Zinc chelation inhibits LasB enzymatic activity. (A) Filtered supernatants from 16-h WT, ΔlasA, and ΔlasAB cultures were incubated with 2% azocasein for 15 min. Inset are images showing the ability of WT (i) and ΔlasAB (ii) cell-free supernatants to clear milk plates after 16 h. (B) Filtered supernatants from WT 16 h cultures were left untreated (Control), treated with 50 μM TPEN (TPEN), or treated with 50 μM TPEN and 1 mM ZnSO₄ · 7 H₂O [TPEN+Zn(II)], (NH₄)₂Fe(SO₄)₂ · 6 H₂O [TPEN+Fe(II)], or MnCl₂ · 4 H₂O [TPEN+Mn(II)] for an additional 16 h.
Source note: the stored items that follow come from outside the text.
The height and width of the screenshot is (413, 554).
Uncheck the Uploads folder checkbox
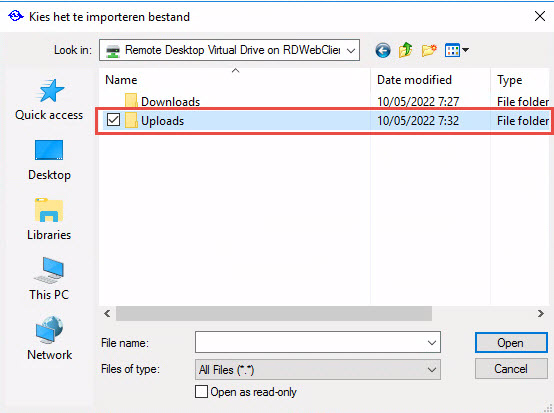pyautogui.click(x=113, y=120)
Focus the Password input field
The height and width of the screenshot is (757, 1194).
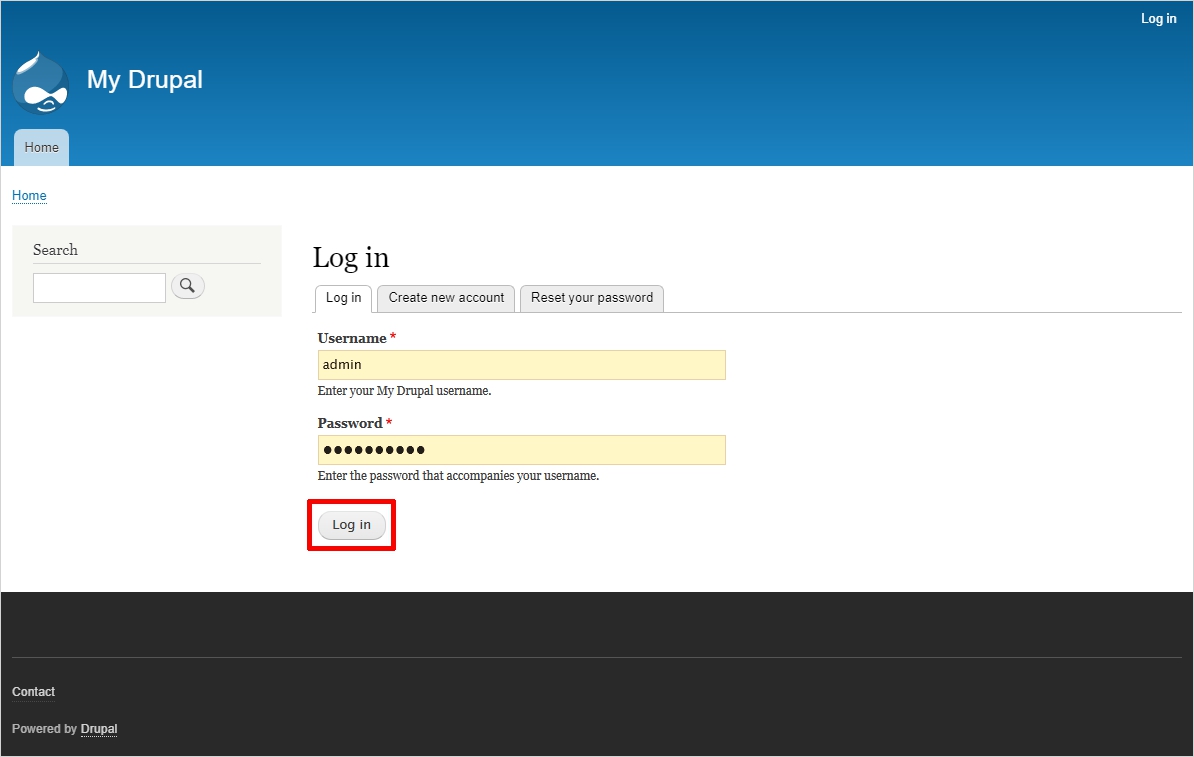tap(521, 450)
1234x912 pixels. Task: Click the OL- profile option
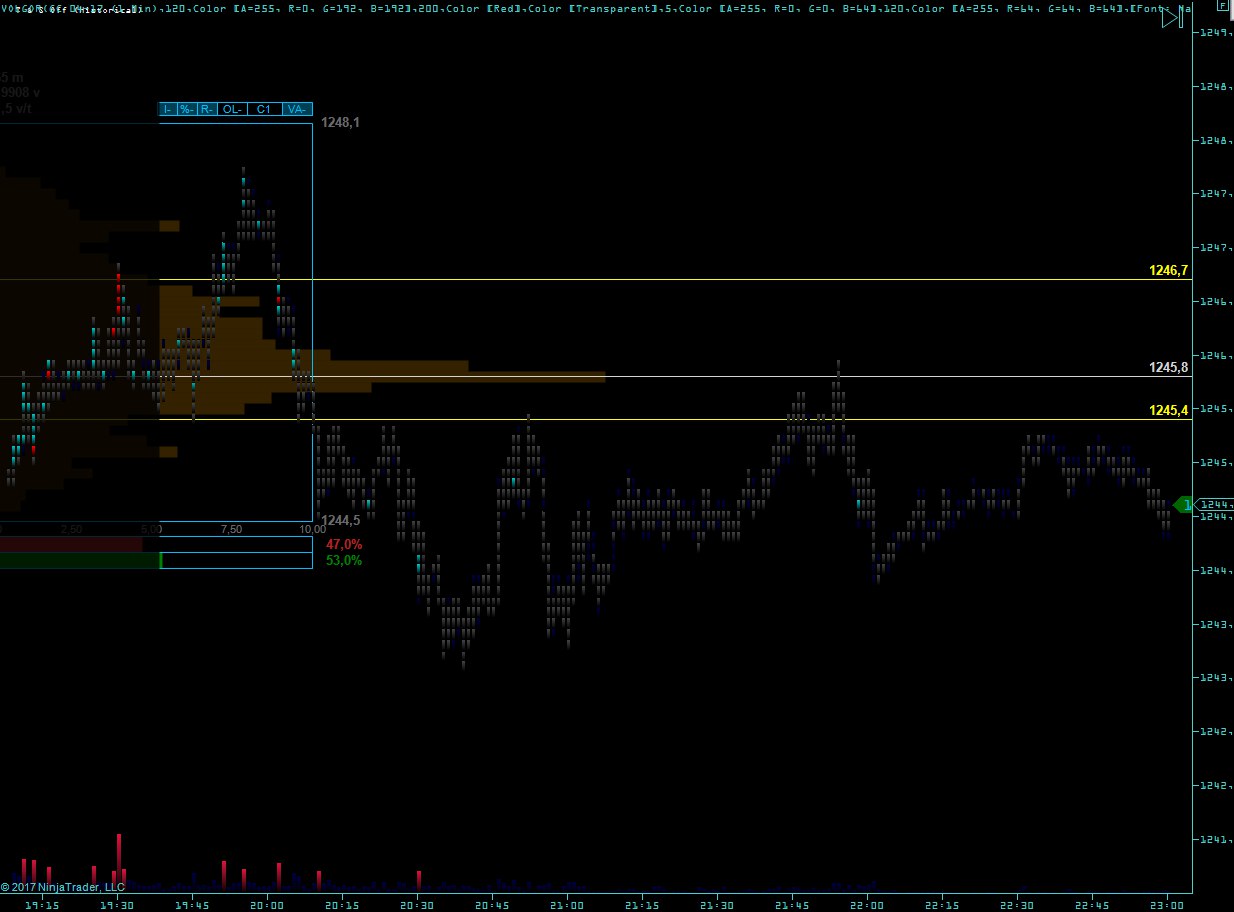(232, 109)
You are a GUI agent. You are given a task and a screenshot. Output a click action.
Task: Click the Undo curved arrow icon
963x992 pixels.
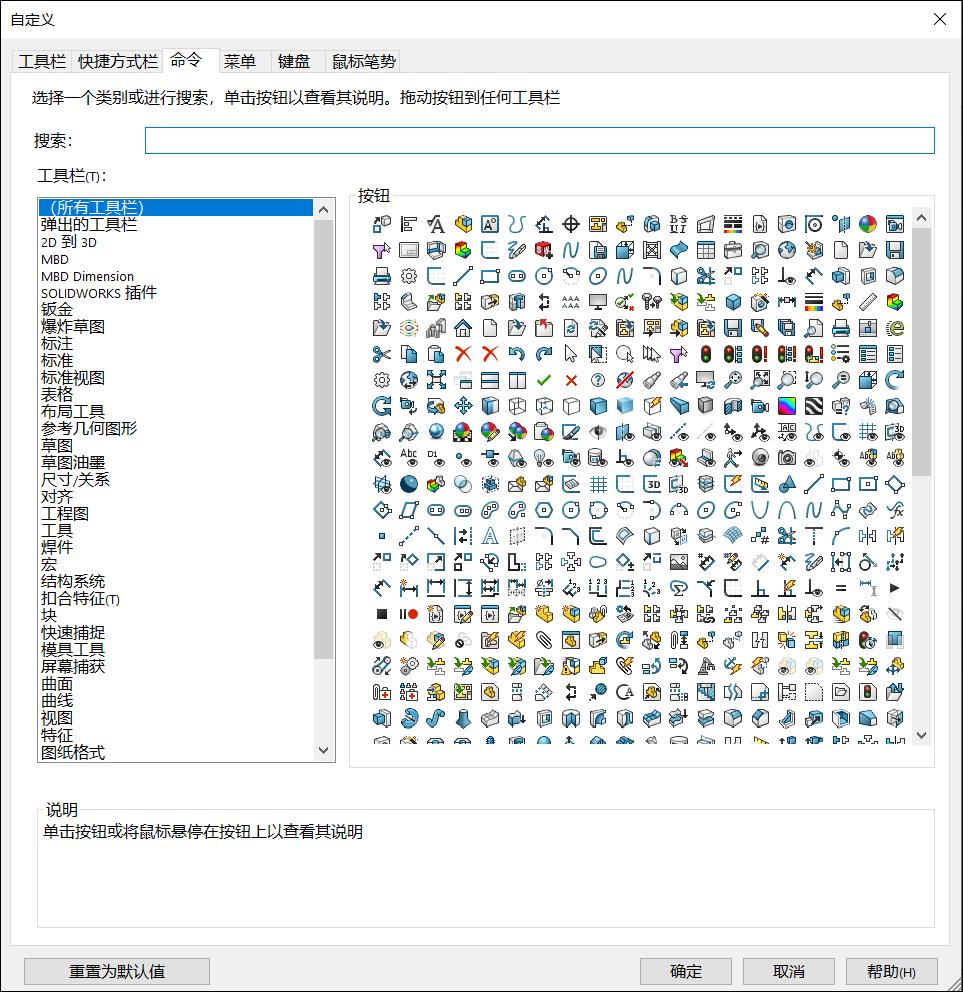click(x=517, y=354)
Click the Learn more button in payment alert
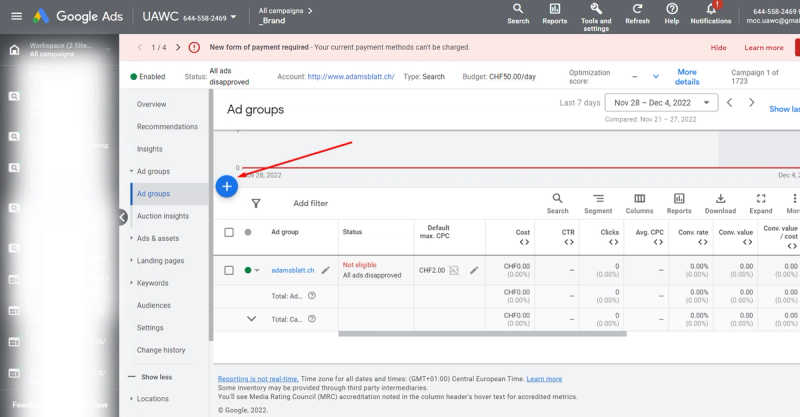Screen dimensions: 800x417 pos(764,47)
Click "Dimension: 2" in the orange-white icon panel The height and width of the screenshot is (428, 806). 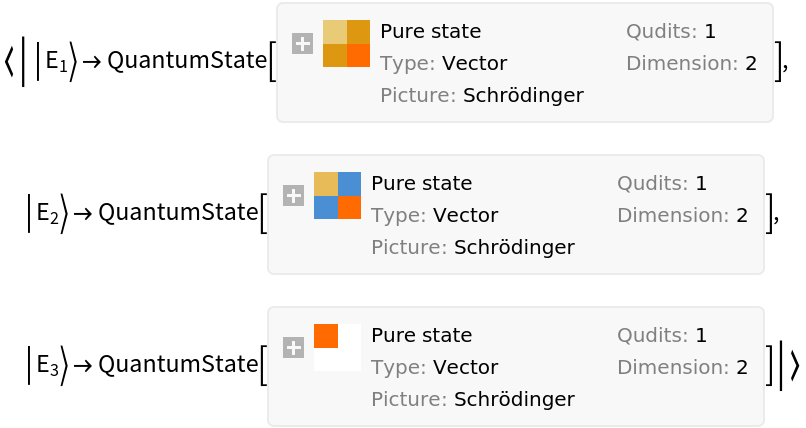point(682,367)
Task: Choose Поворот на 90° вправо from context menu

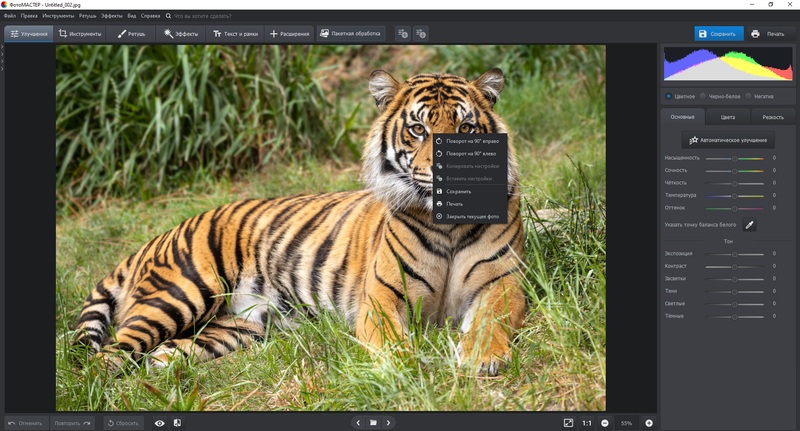Action: pos(471,141)
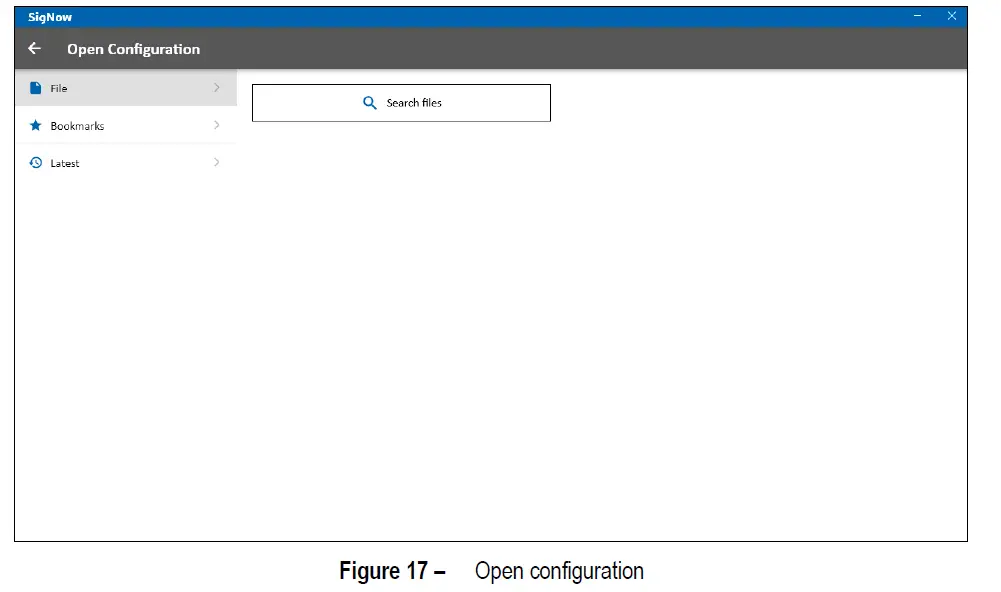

Supernatants were then incubated with 2% azocasein for 15 min. The data shown represent the mean ± SD from three independent experiments. (C) Filtered supernatants from WT 16 h cultures were left untreated (Control), treated with 40 μM CP (CP), or treated with 40 μM CP and 1 mM ZnSO₄ · 7 H₂O [CP+Zn(II)], (NH₄)₂Fe(SO₄)₂ · 6 H₂O [CP+Fe(II)], or MnCl₂ · 4 H₂O [CP+Mn(II)] for an additional 16 h. Supernatants were then incubated with 2% azocasein for 15 min. Samples marked with the same letter are not significantly different; samples marked with different letters are significantly different (P < 0.05). An enzyme unit (U) is defined as 1 μmol min⁻¹.